*** Task inputs ***

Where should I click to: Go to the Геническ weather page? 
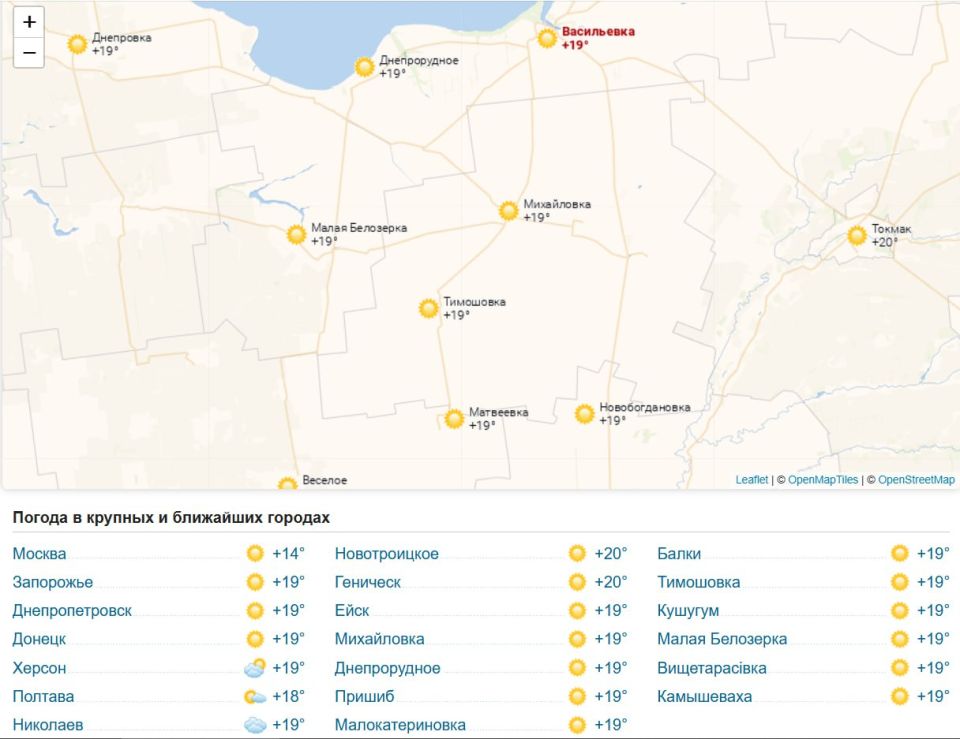pos(368,582)
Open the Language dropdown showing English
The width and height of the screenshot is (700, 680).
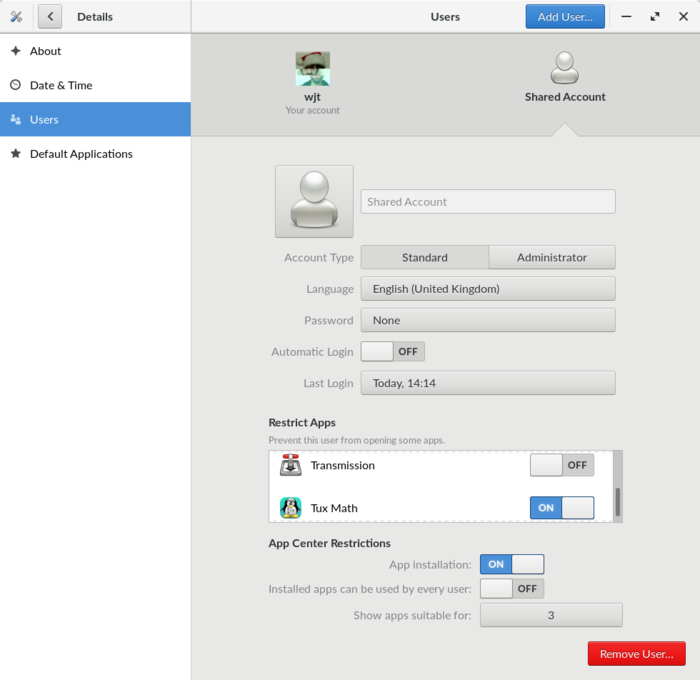(x=487, y=289)
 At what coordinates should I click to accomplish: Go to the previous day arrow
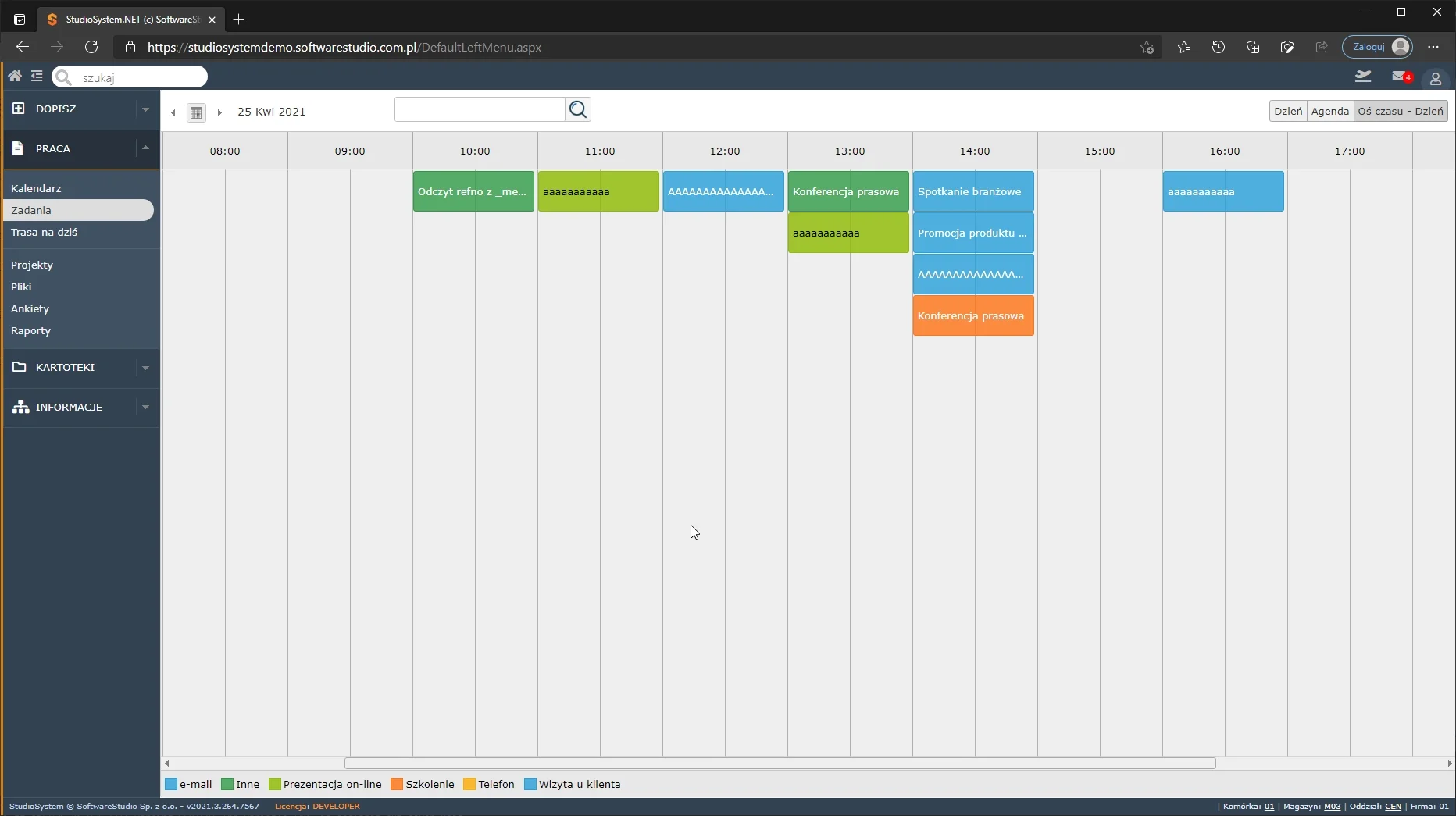coord(173,112)

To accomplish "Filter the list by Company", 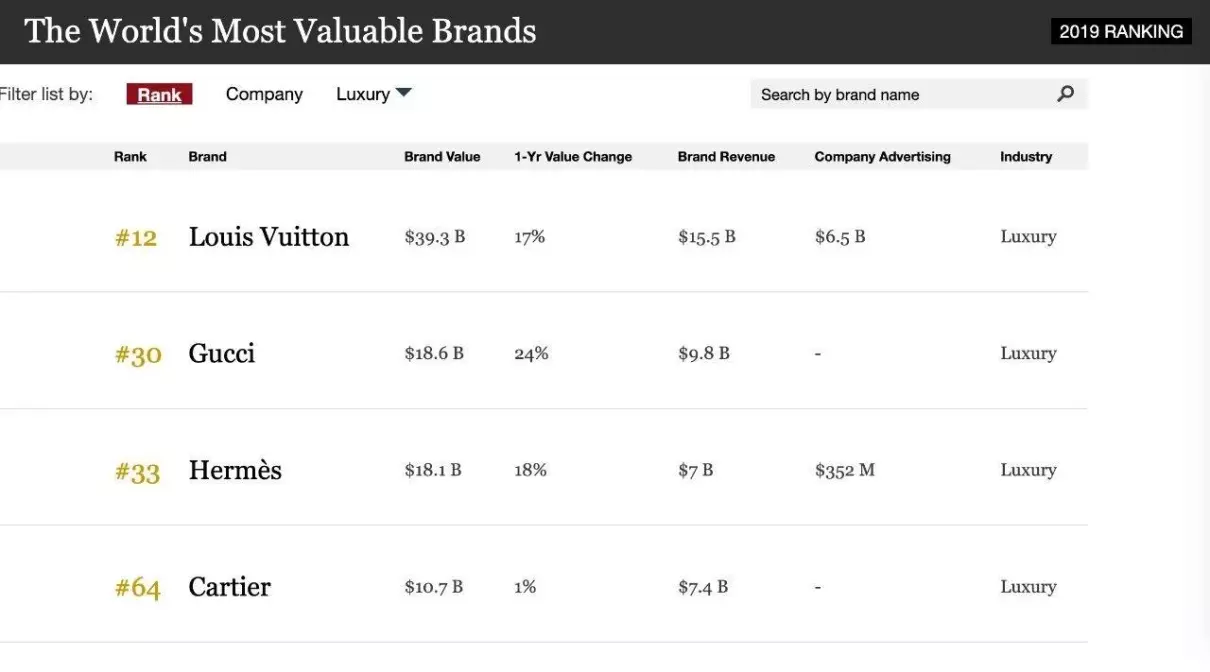I will [x=264, y=94].
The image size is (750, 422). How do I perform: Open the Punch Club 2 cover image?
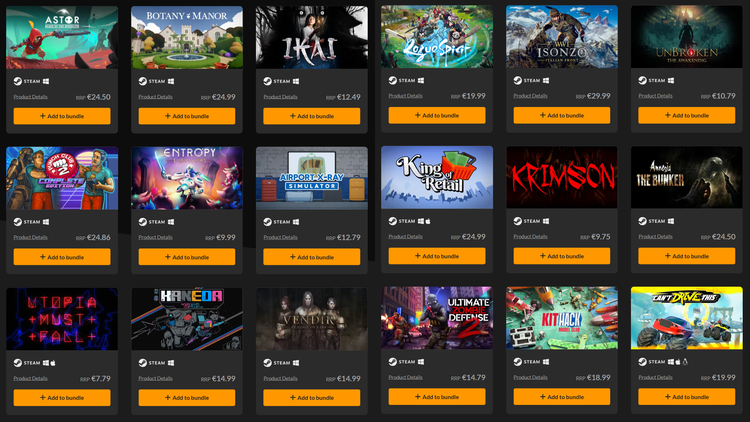pos(62,178)

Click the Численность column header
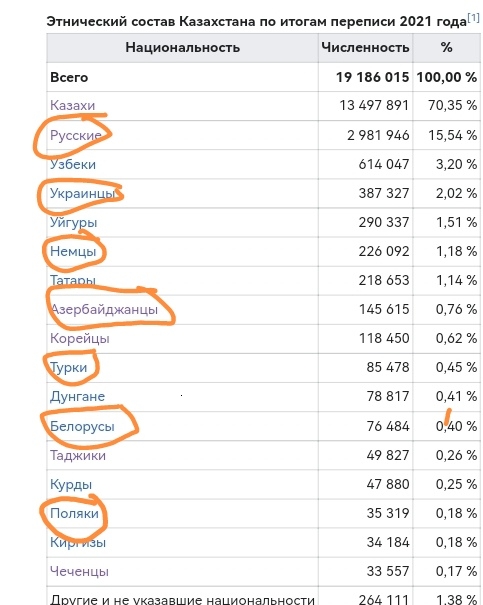(365, 47)
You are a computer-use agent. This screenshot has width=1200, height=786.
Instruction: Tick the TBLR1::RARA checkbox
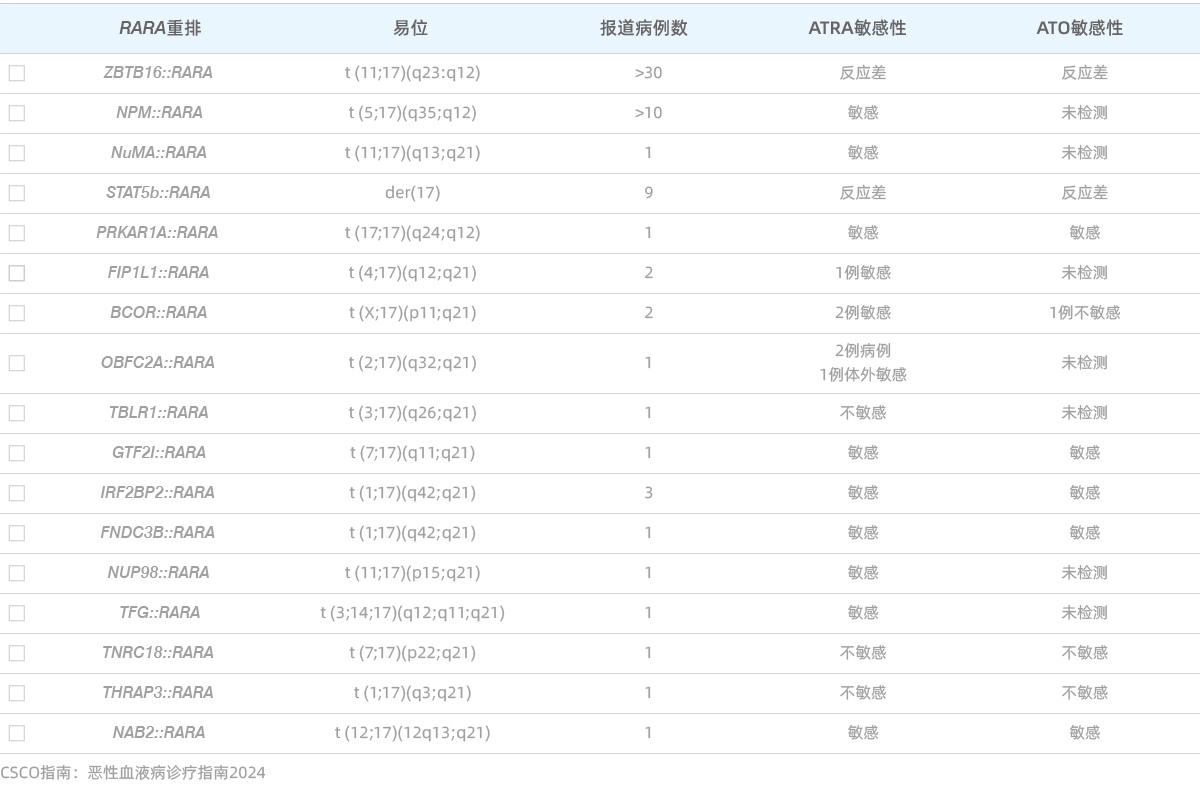tap(17, 413)
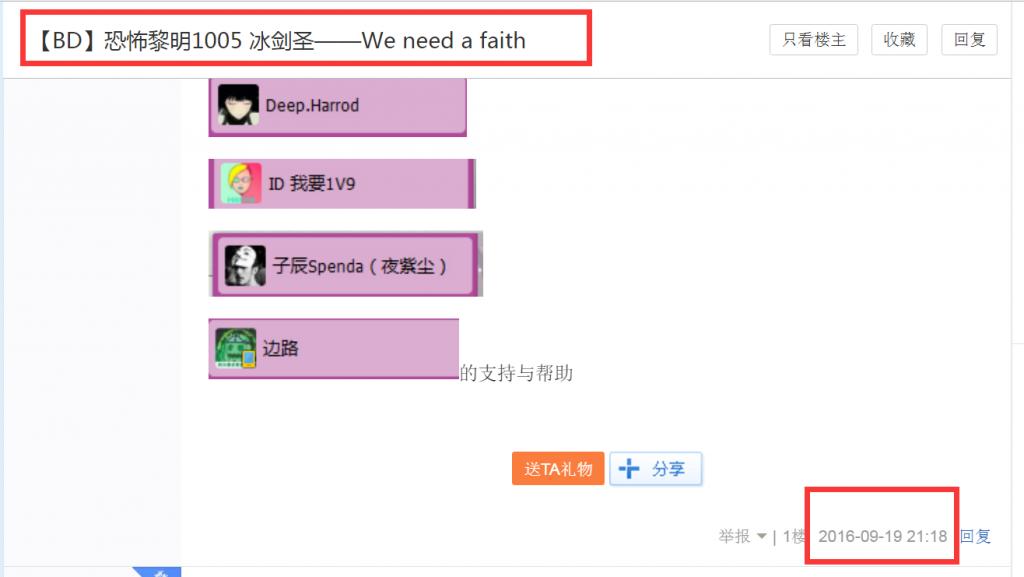Send a gift via 送TA礼物

coord(558,469)
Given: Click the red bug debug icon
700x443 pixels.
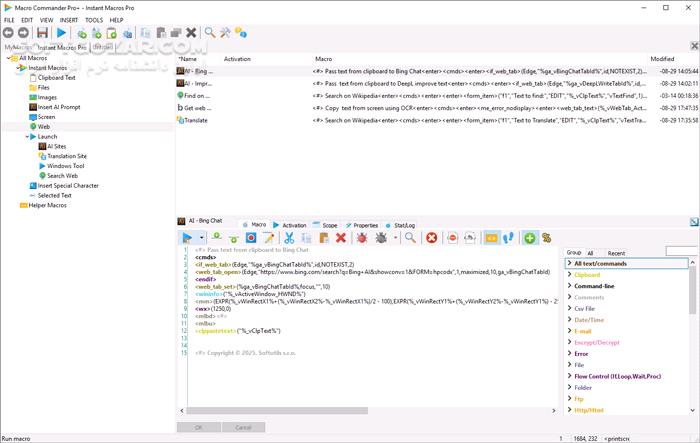Looking at the screenshot, I should coord(362,238).
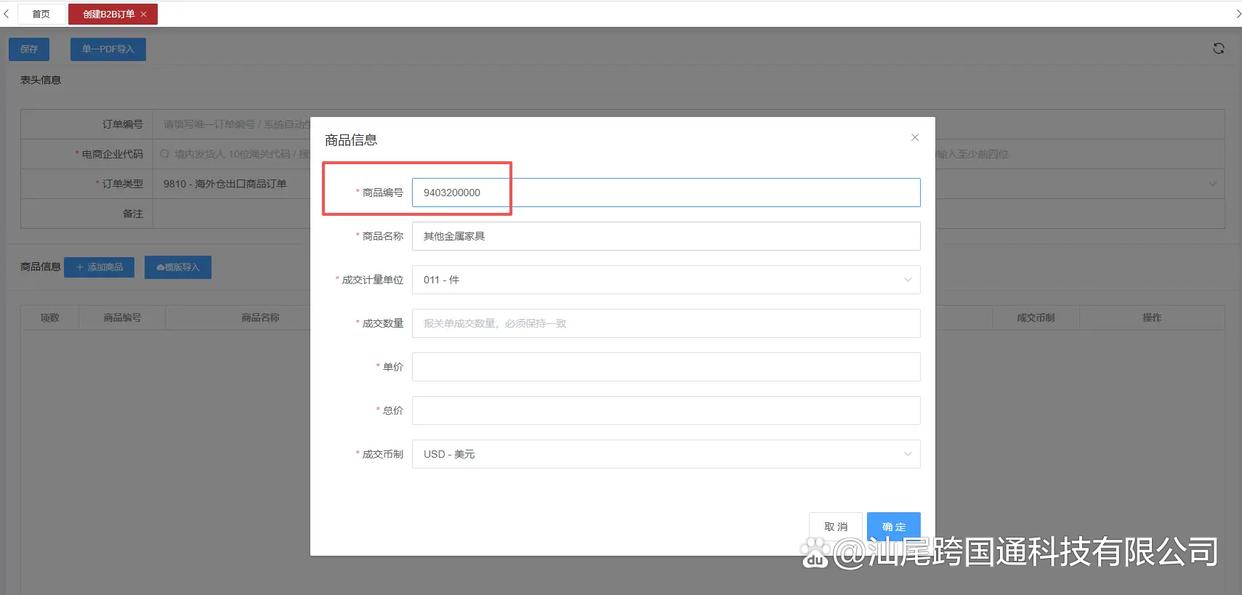The image size is (1242, 595).
Task: Open the 成交币制 currency dropdown
Action: click(x=665, y=454)

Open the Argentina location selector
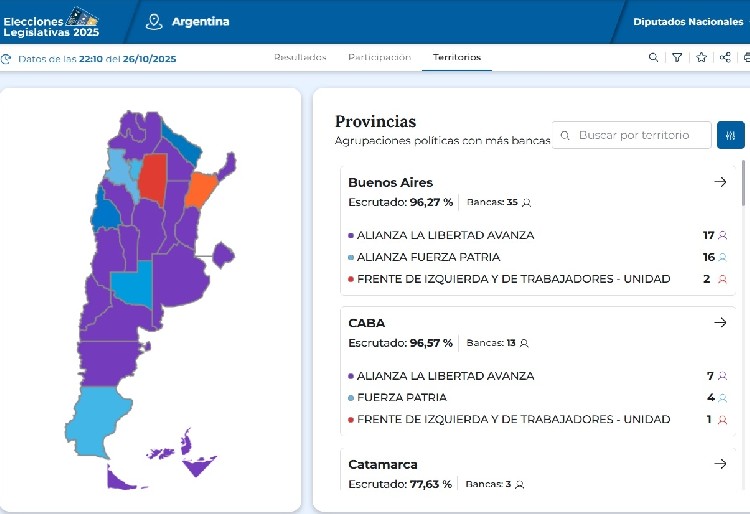188,22
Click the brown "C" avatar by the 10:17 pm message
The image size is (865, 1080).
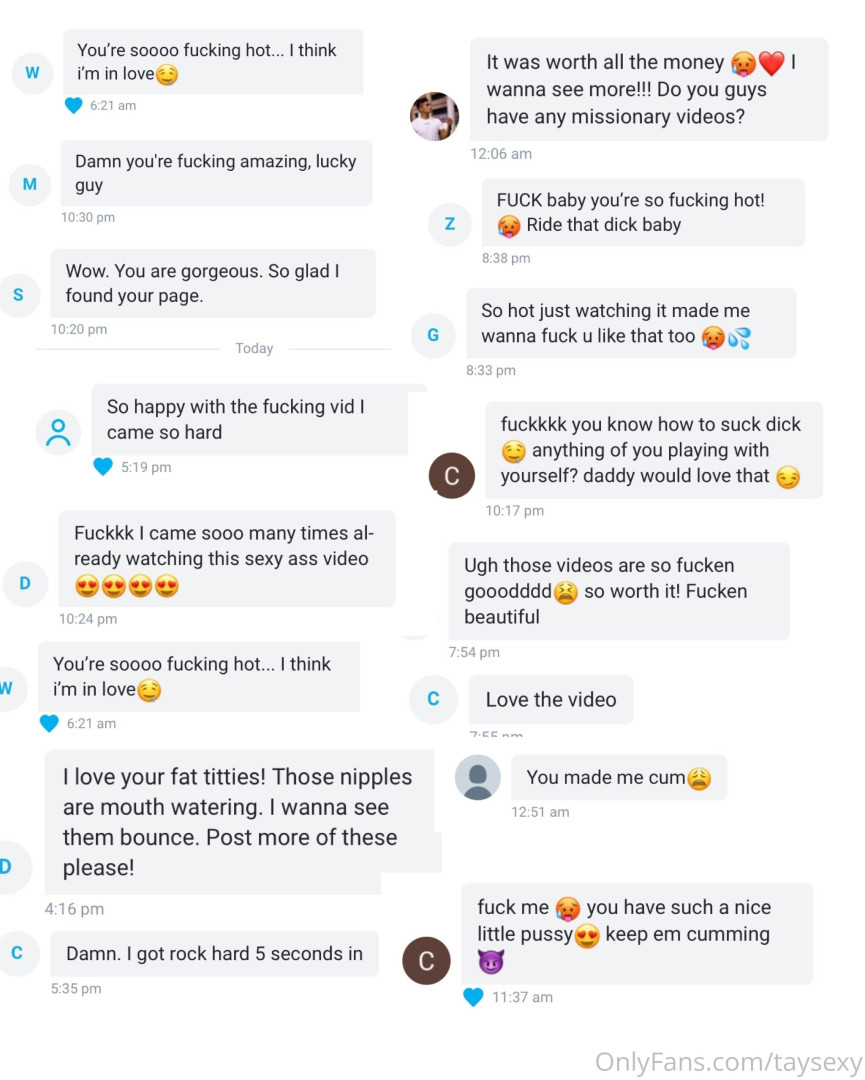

*** End of Task inputs ***

* [Work instruction]:
Copy out exactly, without any pictures, the lines above that begin at the one with "Open the Argentina location selector" and end at the last line of the listing.

* [Result of this task]:
Open the Argentina location selector
188,22
Click the brown "C" avatar by the 10:17 pm message
The image size is (865, 1080).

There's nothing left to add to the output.